Stored records
=== Begin Enclosure ===

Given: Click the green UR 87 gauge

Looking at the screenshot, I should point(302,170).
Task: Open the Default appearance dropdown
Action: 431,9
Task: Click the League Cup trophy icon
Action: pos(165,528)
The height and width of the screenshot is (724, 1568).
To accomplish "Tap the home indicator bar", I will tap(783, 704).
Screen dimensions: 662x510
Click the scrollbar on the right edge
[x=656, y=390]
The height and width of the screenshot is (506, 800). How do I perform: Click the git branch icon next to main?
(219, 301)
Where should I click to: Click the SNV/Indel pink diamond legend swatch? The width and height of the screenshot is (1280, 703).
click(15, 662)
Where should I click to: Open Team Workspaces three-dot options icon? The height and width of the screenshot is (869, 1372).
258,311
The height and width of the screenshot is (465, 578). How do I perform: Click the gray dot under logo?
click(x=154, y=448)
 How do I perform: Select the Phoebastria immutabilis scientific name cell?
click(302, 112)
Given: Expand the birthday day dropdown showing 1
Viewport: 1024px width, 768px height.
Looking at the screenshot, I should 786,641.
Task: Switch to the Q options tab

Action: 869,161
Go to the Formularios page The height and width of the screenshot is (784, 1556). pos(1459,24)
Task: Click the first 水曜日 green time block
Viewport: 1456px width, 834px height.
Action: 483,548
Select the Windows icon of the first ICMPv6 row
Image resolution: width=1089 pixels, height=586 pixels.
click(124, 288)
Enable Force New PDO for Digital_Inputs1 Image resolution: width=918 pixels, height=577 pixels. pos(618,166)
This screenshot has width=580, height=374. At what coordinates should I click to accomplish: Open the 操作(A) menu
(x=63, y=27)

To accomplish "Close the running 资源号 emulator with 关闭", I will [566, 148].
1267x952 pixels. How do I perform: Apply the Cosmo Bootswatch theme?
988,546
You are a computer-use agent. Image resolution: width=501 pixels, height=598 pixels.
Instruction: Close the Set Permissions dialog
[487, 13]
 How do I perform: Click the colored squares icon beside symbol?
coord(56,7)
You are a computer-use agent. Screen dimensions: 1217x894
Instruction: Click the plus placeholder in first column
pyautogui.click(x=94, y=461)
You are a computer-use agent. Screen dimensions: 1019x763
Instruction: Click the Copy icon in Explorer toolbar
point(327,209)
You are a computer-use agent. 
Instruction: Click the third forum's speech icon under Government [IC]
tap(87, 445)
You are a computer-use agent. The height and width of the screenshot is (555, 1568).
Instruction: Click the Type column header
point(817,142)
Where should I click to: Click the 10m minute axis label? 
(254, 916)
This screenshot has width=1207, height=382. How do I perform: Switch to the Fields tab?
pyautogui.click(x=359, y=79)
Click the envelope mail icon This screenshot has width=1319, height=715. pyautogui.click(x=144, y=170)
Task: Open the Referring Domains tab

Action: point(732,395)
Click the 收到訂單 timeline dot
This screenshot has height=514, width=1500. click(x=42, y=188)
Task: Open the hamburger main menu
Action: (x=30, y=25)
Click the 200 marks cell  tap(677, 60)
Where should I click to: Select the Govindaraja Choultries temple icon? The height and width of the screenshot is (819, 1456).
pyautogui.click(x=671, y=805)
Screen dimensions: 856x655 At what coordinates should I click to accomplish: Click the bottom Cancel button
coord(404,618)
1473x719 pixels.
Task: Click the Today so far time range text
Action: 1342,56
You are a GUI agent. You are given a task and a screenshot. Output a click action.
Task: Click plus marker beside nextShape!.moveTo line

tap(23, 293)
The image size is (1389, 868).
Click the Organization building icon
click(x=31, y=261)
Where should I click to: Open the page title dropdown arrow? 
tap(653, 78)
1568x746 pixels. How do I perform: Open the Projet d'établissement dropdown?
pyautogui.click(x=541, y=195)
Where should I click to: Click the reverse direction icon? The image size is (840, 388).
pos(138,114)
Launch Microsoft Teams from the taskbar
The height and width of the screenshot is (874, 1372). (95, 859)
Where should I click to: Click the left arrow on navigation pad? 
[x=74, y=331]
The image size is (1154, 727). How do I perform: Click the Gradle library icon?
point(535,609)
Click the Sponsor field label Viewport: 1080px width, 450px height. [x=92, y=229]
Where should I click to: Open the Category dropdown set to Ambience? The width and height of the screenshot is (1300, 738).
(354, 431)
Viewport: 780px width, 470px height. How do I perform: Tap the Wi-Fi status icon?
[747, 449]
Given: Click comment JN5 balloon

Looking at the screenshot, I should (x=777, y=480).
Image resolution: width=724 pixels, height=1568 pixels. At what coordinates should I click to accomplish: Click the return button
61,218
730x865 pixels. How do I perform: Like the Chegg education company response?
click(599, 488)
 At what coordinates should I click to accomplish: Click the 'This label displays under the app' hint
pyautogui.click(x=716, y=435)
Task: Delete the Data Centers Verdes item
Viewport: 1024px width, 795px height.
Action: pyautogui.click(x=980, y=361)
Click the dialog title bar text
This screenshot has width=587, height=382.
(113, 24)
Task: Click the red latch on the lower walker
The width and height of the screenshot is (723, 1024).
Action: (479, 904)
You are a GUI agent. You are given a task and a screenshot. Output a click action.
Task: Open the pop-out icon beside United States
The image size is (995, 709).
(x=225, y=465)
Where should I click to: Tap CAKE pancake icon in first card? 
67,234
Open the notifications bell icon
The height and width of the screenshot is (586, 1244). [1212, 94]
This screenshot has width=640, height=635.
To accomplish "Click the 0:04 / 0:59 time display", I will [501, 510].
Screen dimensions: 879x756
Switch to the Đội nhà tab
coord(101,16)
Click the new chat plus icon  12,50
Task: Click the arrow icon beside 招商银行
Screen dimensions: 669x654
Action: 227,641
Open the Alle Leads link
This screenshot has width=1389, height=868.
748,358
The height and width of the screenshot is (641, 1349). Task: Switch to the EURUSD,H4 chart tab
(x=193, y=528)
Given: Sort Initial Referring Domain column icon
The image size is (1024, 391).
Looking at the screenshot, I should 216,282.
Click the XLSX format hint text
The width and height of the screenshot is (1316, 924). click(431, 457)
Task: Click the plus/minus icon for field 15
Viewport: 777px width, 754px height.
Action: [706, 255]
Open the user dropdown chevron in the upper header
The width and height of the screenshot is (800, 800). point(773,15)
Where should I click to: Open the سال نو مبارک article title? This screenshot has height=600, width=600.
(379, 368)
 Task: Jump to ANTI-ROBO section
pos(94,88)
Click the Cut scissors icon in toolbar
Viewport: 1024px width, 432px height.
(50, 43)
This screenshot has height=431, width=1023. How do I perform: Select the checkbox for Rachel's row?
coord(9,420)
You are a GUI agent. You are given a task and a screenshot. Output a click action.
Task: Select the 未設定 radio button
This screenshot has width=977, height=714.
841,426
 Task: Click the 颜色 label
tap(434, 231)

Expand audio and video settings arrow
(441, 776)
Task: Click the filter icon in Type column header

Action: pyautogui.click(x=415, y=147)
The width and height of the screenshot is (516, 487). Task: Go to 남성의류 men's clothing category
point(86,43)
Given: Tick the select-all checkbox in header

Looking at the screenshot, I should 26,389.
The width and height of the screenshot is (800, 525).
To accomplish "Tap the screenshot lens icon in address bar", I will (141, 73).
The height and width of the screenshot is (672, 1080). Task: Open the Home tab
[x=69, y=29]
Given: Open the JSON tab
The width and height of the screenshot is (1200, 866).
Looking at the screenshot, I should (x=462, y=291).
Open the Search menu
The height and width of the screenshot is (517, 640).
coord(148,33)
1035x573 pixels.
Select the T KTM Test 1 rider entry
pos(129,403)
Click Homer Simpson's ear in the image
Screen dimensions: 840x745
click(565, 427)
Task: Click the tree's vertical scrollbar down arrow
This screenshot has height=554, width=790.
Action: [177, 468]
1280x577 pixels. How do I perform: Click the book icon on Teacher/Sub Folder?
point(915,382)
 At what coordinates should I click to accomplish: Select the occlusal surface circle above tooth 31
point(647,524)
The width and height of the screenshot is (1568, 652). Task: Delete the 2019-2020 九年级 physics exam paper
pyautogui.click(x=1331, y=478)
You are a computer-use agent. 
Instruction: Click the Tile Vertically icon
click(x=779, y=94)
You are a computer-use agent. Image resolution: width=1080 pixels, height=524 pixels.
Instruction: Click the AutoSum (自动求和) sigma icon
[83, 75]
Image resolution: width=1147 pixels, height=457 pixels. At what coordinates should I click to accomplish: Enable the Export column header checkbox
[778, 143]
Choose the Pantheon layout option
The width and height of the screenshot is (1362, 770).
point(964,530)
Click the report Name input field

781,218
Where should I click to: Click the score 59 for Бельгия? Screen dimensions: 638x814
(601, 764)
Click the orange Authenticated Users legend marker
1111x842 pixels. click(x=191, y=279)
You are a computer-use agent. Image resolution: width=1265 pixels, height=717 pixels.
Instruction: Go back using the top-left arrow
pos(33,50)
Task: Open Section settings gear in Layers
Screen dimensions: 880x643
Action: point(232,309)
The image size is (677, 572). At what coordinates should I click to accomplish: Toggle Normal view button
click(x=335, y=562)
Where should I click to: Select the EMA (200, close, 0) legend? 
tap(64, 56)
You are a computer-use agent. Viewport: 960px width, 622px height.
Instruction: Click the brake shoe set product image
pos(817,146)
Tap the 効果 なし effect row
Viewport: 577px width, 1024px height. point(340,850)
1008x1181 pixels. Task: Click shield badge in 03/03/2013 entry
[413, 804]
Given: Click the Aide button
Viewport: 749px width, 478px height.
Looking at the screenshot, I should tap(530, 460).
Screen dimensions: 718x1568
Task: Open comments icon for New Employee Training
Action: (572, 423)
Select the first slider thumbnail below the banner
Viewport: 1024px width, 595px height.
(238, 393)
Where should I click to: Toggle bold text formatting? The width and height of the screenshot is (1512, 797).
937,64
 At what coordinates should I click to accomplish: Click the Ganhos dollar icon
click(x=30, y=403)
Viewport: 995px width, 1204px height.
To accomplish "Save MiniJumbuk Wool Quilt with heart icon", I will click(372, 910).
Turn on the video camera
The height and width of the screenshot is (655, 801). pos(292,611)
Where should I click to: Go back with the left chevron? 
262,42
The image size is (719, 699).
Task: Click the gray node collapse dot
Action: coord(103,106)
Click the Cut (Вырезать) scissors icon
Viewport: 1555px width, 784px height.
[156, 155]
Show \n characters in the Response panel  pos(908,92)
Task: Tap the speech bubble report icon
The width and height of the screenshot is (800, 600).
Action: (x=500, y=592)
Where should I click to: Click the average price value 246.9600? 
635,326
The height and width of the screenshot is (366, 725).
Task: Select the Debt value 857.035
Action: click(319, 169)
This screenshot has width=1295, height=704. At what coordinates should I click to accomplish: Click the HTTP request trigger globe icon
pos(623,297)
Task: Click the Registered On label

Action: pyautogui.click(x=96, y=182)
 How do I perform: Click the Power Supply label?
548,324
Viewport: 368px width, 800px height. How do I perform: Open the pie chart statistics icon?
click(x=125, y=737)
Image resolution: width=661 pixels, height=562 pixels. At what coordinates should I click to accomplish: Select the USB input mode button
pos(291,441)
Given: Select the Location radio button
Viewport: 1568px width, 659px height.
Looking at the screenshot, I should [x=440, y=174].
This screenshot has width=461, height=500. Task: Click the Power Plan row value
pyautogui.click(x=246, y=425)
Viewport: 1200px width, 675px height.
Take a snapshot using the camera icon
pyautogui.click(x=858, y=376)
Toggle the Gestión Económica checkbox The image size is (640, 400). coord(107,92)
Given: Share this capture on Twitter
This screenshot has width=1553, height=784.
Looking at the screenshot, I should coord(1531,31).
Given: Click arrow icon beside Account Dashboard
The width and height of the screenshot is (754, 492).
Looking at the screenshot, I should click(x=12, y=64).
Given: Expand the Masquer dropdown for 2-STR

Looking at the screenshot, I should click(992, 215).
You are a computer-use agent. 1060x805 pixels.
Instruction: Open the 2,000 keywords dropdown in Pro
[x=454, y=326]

=== End Enclosure ===

▶ _Activity_: For the string "computer", count the lines of the entries above that include it; answer with the number only.

▶ _Solution for this exercise_: 10